Several wrapper-libraries have been created around Webpack. Libraries, which provide a few simple and easy commands and translate them into this big bad wolf of a Webpack settings file. And if these libraries have found a way to make Webpack easy to set up, why wasn’t Webpack able to do the same?

Laravel Mix

One of these wrapper libraries is Laravel Mix. To set up and use Laravel Mix, it can be enough to read its 350 words long quick guide. I’ve tried it, it works! There is more documentation than this, you can go into depth on many topics, but you do not need to and that is the point.

If Webpack were meant for CS researchers to study it, then its documentation would be just perfect. If it was meant for us, however, then it missed the target. But it did provoke a bunch of memes.

Webpack meme

FAQ, the underdog

Why is Stack Overflow so immensely popular? Because most documentation is just not good at answering questions.

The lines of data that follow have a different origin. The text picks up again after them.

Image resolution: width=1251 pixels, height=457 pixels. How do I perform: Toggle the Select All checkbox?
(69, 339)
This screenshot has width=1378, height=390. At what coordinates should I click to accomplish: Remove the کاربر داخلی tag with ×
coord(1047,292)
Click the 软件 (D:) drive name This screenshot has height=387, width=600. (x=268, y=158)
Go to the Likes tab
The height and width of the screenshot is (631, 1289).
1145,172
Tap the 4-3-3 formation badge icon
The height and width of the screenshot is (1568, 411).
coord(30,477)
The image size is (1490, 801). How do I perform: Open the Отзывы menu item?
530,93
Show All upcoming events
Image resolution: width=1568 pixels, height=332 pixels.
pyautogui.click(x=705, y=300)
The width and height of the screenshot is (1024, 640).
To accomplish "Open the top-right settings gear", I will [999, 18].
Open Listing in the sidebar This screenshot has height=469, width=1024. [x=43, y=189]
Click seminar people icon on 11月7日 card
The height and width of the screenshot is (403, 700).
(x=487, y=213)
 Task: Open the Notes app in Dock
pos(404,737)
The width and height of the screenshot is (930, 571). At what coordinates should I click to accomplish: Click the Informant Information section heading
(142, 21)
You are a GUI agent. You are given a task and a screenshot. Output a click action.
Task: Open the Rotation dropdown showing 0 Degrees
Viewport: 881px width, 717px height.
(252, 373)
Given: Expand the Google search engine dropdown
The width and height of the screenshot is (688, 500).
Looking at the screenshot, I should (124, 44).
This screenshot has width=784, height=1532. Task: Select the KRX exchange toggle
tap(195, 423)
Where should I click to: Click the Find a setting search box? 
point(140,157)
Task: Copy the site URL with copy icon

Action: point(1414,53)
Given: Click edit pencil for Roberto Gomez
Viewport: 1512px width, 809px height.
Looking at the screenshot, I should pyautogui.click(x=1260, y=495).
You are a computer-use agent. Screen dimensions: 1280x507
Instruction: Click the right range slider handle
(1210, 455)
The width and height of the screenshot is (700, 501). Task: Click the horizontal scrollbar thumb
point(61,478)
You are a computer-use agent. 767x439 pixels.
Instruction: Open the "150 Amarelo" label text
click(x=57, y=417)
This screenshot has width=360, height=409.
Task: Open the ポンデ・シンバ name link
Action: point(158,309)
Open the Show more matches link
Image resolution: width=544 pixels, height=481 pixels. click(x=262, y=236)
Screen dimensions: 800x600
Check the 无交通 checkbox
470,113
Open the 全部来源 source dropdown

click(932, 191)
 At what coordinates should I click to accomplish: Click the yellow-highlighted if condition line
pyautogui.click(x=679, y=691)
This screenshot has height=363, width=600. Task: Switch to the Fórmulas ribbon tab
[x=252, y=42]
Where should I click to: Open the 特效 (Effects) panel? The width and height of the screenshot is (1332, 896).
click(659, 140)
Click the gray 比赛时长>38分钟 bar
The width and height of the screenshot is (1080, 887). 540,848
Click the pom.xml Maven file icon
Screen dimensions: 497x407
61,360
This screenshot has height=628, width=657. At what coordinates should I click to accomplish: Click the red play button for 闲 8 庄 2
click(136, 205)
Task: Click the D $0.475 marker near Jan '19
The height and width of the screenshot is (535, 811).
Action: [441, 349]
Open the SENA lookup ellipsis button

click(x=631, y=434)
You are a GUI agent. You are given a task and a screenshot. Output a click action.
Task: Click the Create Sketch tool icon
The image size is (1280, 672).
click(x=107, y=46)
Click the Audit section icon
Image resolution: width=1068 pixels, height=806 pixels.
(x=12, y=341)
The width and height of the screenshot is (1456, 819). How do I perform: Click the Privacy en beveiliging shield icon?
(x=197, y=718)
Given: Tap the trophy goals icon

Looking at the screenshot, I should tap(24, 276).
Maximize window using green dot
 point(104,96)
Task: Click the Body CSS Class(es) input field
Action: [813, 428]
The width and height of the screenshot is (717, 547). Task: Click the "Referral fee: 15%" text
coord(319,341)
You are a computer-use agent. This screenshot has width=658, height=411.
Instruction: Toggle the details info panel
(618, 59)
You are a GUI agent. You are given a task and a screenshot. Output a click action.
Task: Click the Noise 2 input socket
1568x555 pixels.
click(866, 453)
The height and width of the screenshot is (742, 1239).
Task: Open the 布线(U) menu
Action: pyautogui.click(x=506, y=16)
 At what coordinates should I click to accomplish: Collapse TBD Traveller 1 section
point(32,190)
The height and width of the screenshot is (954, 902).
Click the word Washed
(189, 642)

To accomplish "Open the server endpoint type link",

When you have a problem, how often do you go check the official documentation and how often do you check random blogs or Stack Overflow? I should trust the official docs of any product more than a random blog post from a random person/bot(?) on the internet. But I can’t, because docs so rarely explain the most common use cases.

Stack Overflow, FAQ

I would love it if most docs would include a FAQ section. If you are writing some docs right now, please, add a FAQ section. This will be a chance for you to see us: what will we do with your library, how will we use your code, what will be most confusing about your approach, … .

An Appeal to all Writers

To all you, future authors of documentations. Please,

  • write a short and a long version of your docs (a tl;dr section is greatly appreciated)
  • consider the user experience of your readers
  • include a FAQ section and expand it with time.

Thank you! We will repay you with likes and shares and subscribes and also by cloning your approach.